I was ten years old when I tried a coconut for the first time in Hawaii. As the coconut was cracked open, I imagined a creamy, cold drink that would satisfy my thirst and sweet tooth at the same time. With the first salty, lukewarm gulp, I realized it was far from what I expected. After that first taste, I didn’t drink anymore.
It took me about eight years to try another one. This time I was in Costa Rica. It was a baby coconut, fresh and ice cold. It was the most thirst-quenching beverage I had ever tried. I instantly craved another one.

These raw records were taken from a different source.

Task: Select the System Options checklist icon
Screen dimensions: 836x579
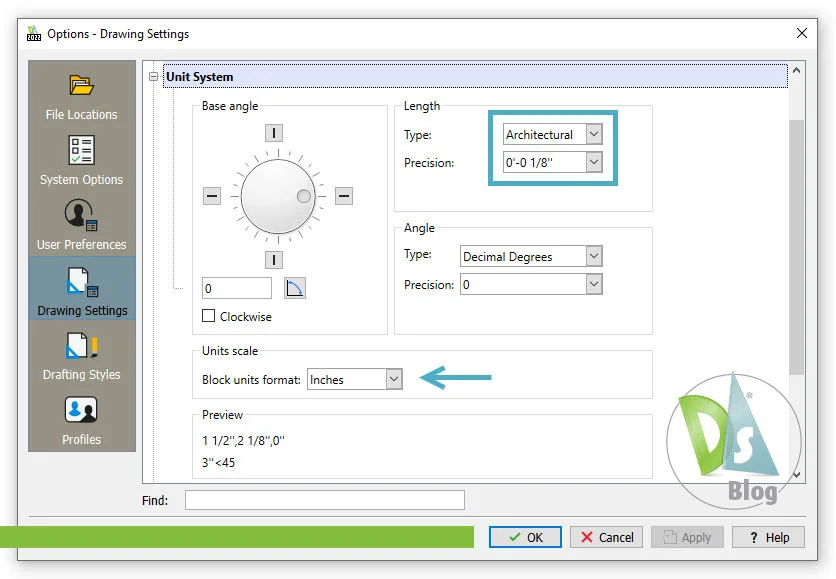Action: click(81, 151)
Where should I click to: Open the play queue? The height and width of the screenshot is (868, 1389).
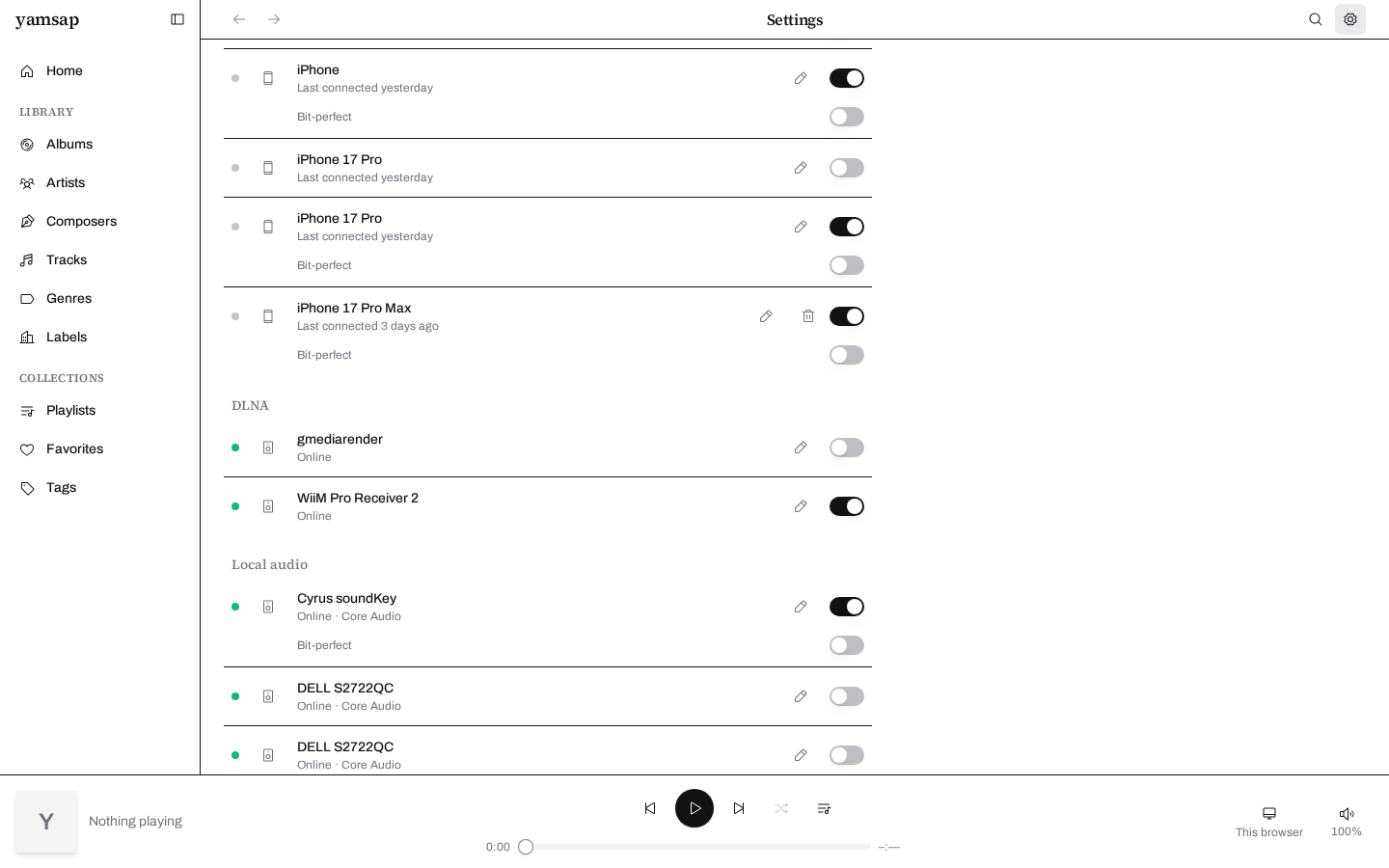point(824,808)
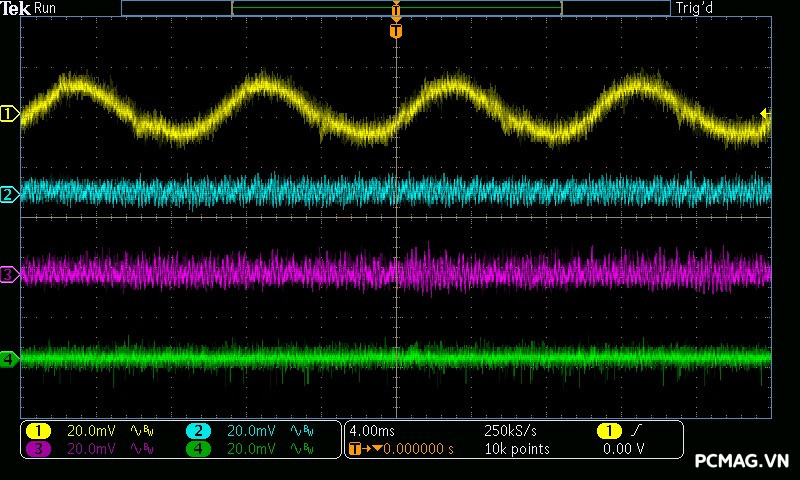Select the channel 4 green badge in readout
This screenshot has height=480, width=800.
point(198,449)
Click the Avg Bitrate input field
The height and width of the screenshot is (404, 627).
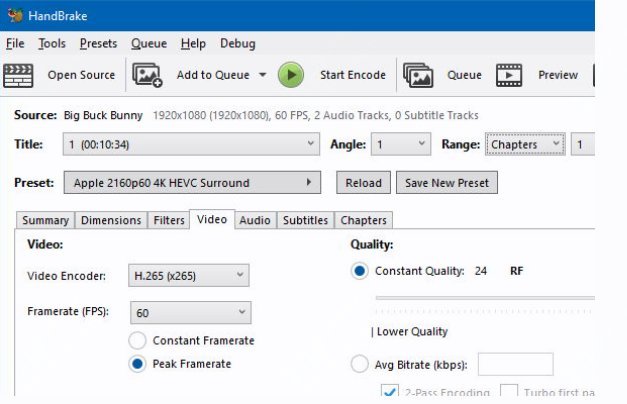(515, 365)
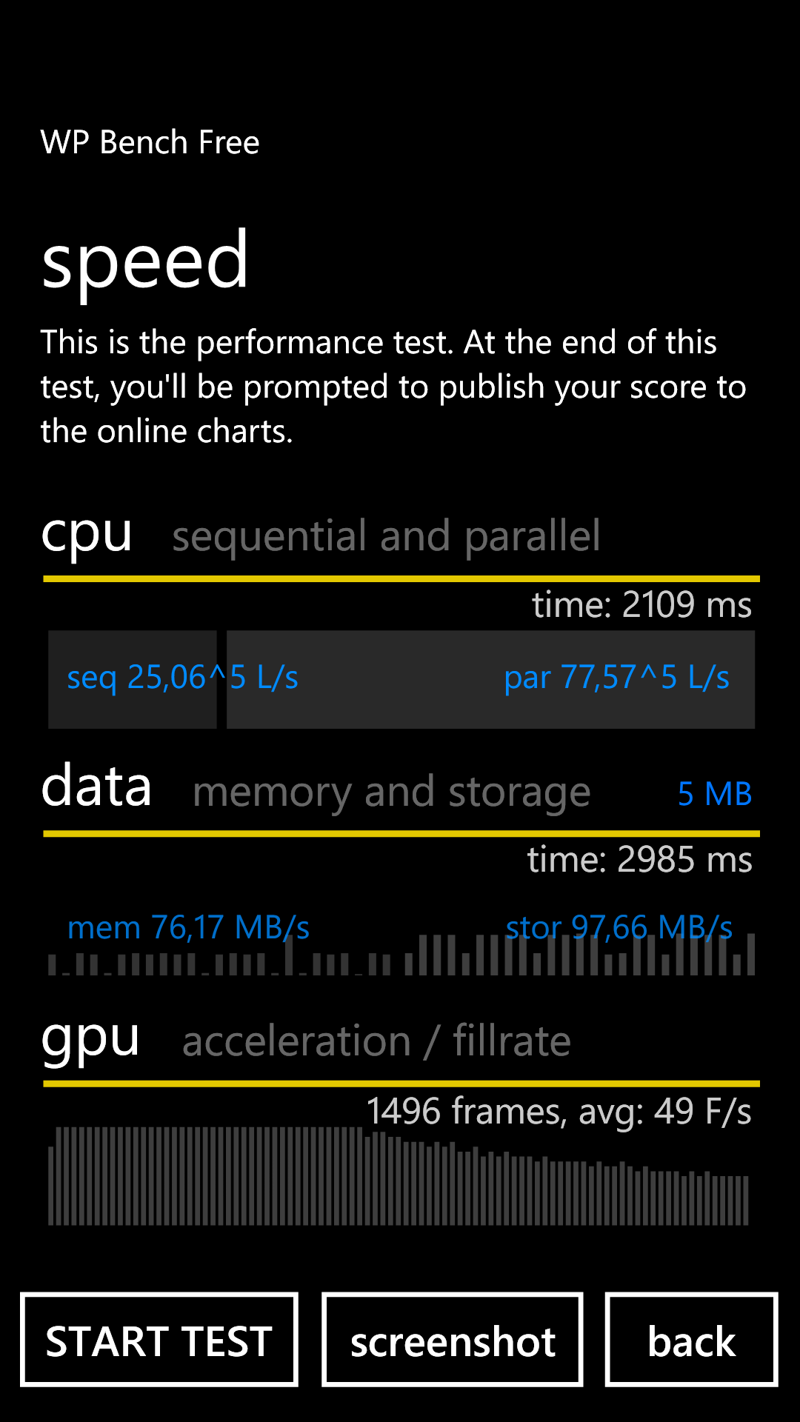
Task: Click the WP Bench Free app title
Action: 150,142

These days, you don’t have to go to a tropical country to get a coconut. In California, they are available in most super markets. I used to drive to downtown Los Angeles at the break of dawn to buy boxes of coconuts to stock my fridge and have a constant supply.
I initially bought coconuts for their water. But I never liked how I would end up feeling guilty when I threw away the rest of the coconut because I was wasting the meat. Finally a friend of mine told me how he made a ceviche out of coconut meat. This motivated me to dice up my own version and give it a try.
Breaking into the nut and spooning out the meat isn’t the easiest thing to do if you get a more mature coconut. Younger coconuts have moist, tender meat. As they age, their meat gets thicker and contains less water.
Either way this recipe is delicious. With younger coconuts, you won’t need to use as many limes or marinate the meat as long, and the texture will more resemble an actual ceviche. With more mature coconuts, expect a crunchy texture that is more comparable to a salsa.
1. Drain your coconut. One of the three eyes will be weaker than the other two. Puncture this hole and place it over a glass to drain out the water. I like to drink the water plain or you can save it for a Smoothie
2. Crack open the coconut. Find a corner of a hard surface that won’t break, like concrete. Hit the coconut on the point of the corner in the same place until the coconut cracks. Eventually the crack will get big enough that you can pry the coconut open.
3. Use a knife to make slices in the meat. Use a spoon to pry the meat out of the nut.
4. Some remains from the nut may be on the back side of the coconut pieces. Use a peeler or serrated knife to clean the coconut so you are left with pure white pieces.
5. Dice the coconut into pieces, the smaller the better. I did 1 cm cubes, but in hindsight, I would have liked them to be smaller. Place the coconut into a bowl.
6. Squeeze limes over the coconut. Cover with foil and let sit in the fridge for about 40 minutes.
7. Drain any excess lime juice. Add the rest of the ingredients, mix well. Add salt to taste.
Tastes great with fresh, hot, corn tortilla chips, saltine crackers or serve it on top of grilled fish!